== Given entries
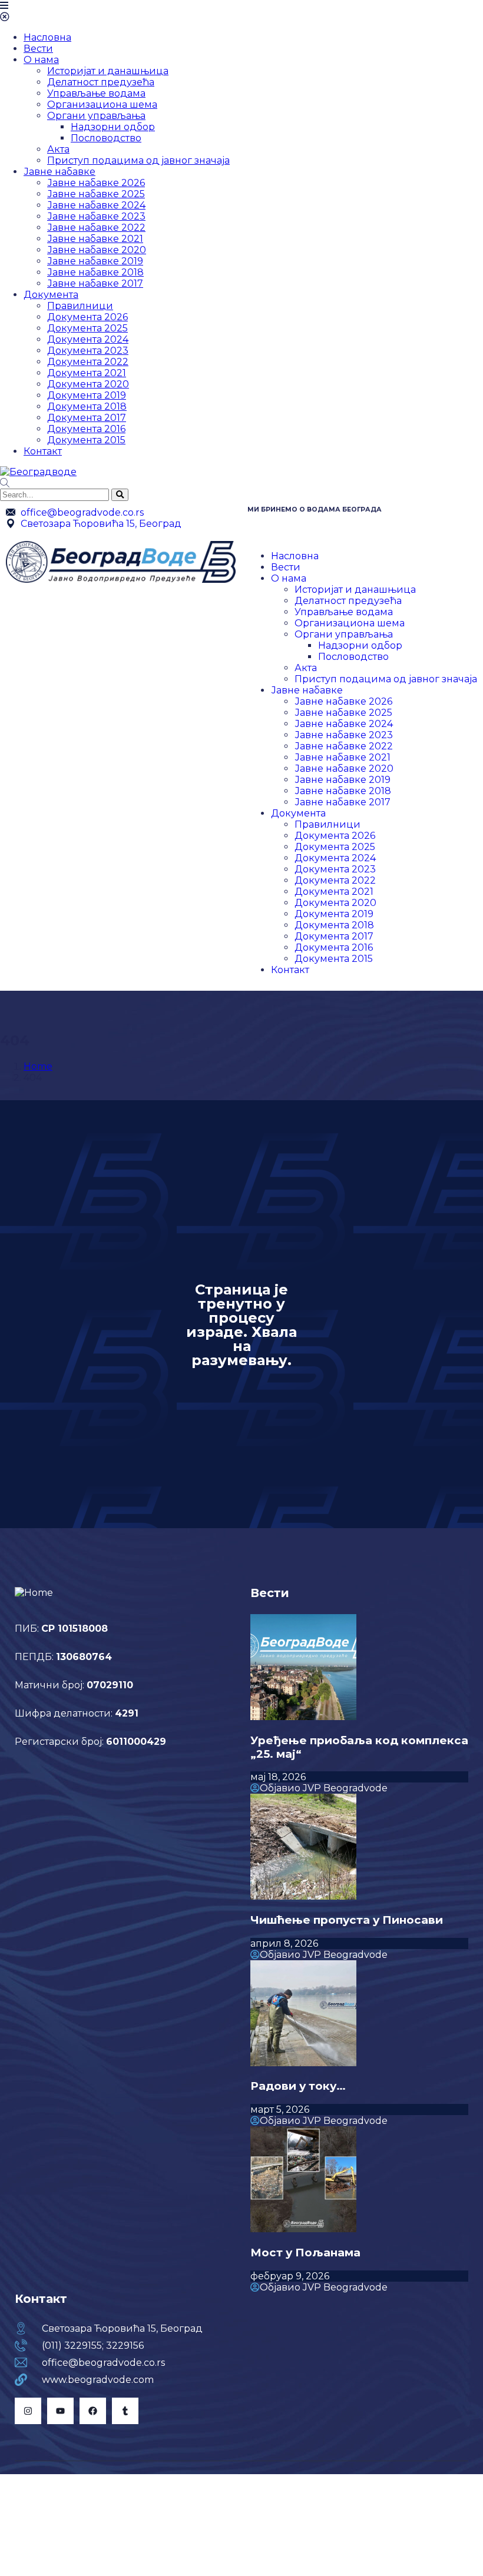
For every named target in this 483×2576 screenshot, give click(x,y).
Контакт (43, 451)
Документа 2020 (88, 384)
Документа (51, 294)
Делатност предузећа (100, 82)
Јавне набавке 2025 (96, 194)
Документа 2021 (86, 373)
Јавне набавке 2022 (96, 227)
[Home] (121, 580)
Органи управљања (96, 115)
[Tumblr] (125, 2411)
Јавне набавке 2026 (96, 182)
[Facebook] (93, 2411)
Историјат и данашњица (107, 71)
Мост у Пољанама (305, 2252)
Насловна (47, 37)
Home (38, 1066)
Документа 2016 (86, 428)
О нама (41, 59)
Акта (58, 149)
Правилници (80, 305)
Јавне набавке (59, 171)
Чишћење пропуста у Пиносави (346, 1920)
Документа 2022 (87, 361)
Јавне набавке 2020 (96, 249)
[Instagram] (28, 2411)
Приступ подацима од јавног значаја (138, 160)
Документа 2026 (87, 317)
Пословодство (106, 138)
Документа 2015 (86, 440)
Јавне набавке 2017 (95, 283)
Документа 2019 (86, 395)
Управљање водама (96, 93)
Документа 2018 (87, 406)
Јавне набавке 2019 (95, 261)
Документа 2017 (86, 417)
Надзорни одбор (113, 126)
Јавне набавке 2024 (96, 205)
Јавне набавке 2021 (95, 238)
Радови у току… (298, 2086)
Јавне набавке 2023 (96, 216)
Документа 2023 (87, 350)
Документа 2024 (87, 339)
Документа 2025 (87, 328)
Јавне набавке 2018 (95, 272)
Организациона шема (102, 104)
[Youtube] (60, 2411)
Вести (38, 48)
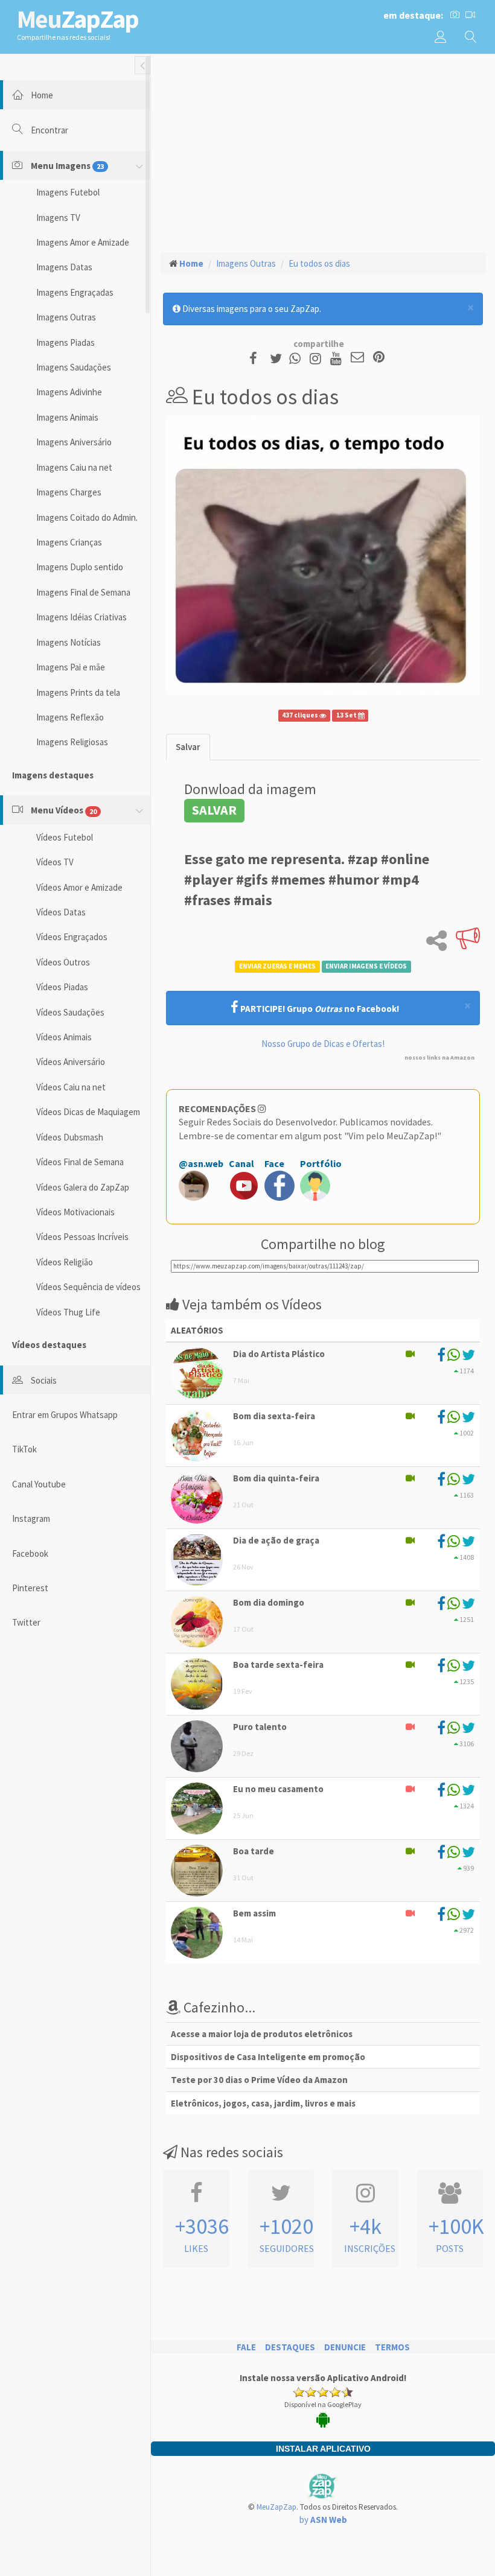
====
What the exercise asks:
Return, unchanged, the run of lines above that opens with the line containing "Документа 2020 (88, 384)" and closes with the line containing "Мост у Пољанама (305, 2252)". Include both.

Expected answer:
Документа 2020 (88, 384)
Документа (51, 294)
Делатност предузећа (100, 82)
Јавне набавке 2025 (96, 194)
Документа 2021 (86, 373)
Јавне набавке 2022 (96, 227)
[Home] (121, 580)
Органи управљања (96, 115)
[Tumblr] (125, 2411)
Јавне набавке 2026 (96, 182)
[Facebook] (93, 2411)
Историјат и данашњица (107, 71)
Мост у Пољанама (305, 2252)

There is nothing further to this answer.